Ci sono aneddoti da raccontare accaduti durante la realizzazione del progetto?
“Oltre al costume del Piccolo Principe, che ho realizzato, con l'aiuto di una sarta e di mia figlia, utilizzando delle tovaglie recuperate in giro per la Sardegna sotto Ferragosto, mi ricordo che sempre in Sardegna uno degli attori coinvolti, un mio carissimo amico al quale avevo chiesto di venire vestito da sardo, mi si è presentato con una camicia che non ci azzeccava niente col tema. Mi è preso un colpo! Eravamo in una campagna lontano da qualsiasi centro abitato e non potevamo permetterci di realizzare ben 12 scatti con una camicia sbagliata. A un certo punto, cercando tra gli armadi, ho trovato una camicia e una canottiera che forse erano rimaste lì dagli anni 50: perfette. Nell'opera La Verità Non Tollera L'Amore, tratta da L'uomo senza qualità di Musil, invece, non siamo in Austria, ma a Roma, nella mia casa, tre giorni prima di Natale. Mia figlia mi aveva appena comunicato che sarebbe partita per New York per sei mesi e allora ho imposto a tutti e due i miei figli di farmi Musil.
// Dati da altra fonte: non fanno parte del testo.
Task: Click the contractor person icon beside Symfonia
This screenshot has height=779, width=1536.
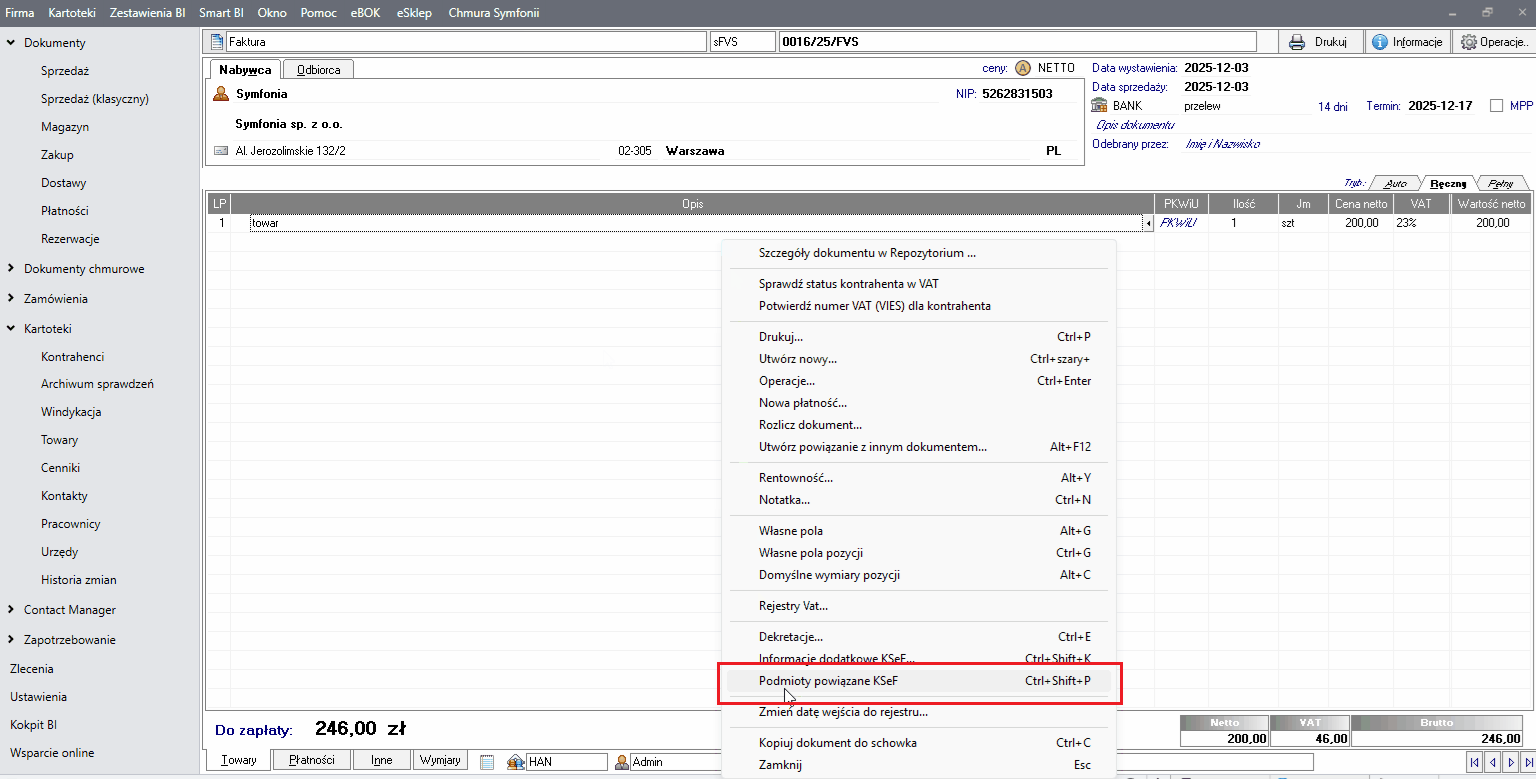Action: tap(221, 94)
Ce ne sarebbero tante da raccontare, ma il bello di questo progetto è che, come lo ha definito anche Diego Mormorio, è un omaggio all'amicizia: un progetto corale in cui tutti hanno collaborato con enorme generosità”.
Qual è stato in passato il suo rapporto con i fotoromanzi prima di intraprendere questa avventura?
“Mi ha sempre interessato molto tutto ciò che ha a che fare con la cultura popolare, ma pensi che in tutta la mia vita ne ho letto solo uno, da ragazzina. All'epoca era un tabù leggere un fotoromanzo, lo spiega molto bene L'amorosa menzogna di Antonioni, un piccolo documentario sul fotoromanzo, che ha poi ispirato Lo sceicco bianco di Fellini. La cosa curiosa è che mia figlia non ne ha letto manco uno, ma è nel suo dna, sa esattamente cosa sia”.
Se ne sa tanto in Italia, ma non nel resto del mondo, come in America per esempio…
“Se tu in America parli a un anglosassone del fotoromanzo, non capisce, non fa parte del suo trascorso culturale, è un genere non conosciuto. Io invece avevo dato per scontato che tutti sapessero cos'è un fotoromanzo. Eppure, me l'ha fatto scoprire Diego Mormorio, esistono 4 fotografie del 1854 di Roger Fenton, un fotografo inglese considerato il primo fotografo di guerra, che rappresentano in fondo un fotoromanzo: 4 momenti diversi di un incontro amoroso – il corteggiamento, la richiesta di mano, il sigillo e la luna di miele – con un happy end. Già nella metà dell'800, dunque, il fotoromanzo era in erba e proprio nella tradizione anglossasone”.
Come ha reagito il pubblico americano che è venuto a vedere la sua mostra a New York?
“È stata la mia prima volta negli Stati Uniti, ma devo dire molto bene. Ho avuto un pubblico estremamente colto, tutti mi hanno fatto domande molto precise, con un interesse che è andato al di là delle immagini. E questo mi ha dato una grande soddisfazione. L'opening organizzato dalla Casa Italiana non è stato solo l'inaugurazione di una mostra, ma anche un'occasione di approfondimento culturale per gli intervenuti. In Italia tutto ciò non avrebbe avuto senso”.
Io e Calliope sarà in mostra alla Casa Italiana fino al 28 di ottobre. Progetti futuri?
“Sto già lavorando a un altro progetto, che ho molto a cuore e di cui per ora non posso anticipare nulla se non che sarà alla Biblioteca Angelica, a Roma, la prossima primavera, riguarderà ancora una volta i libri e sarà una mostra un po' più politica rispetto ai miei lavori. Sarò comunque di nuovo in compagnia di libri e di lettura”.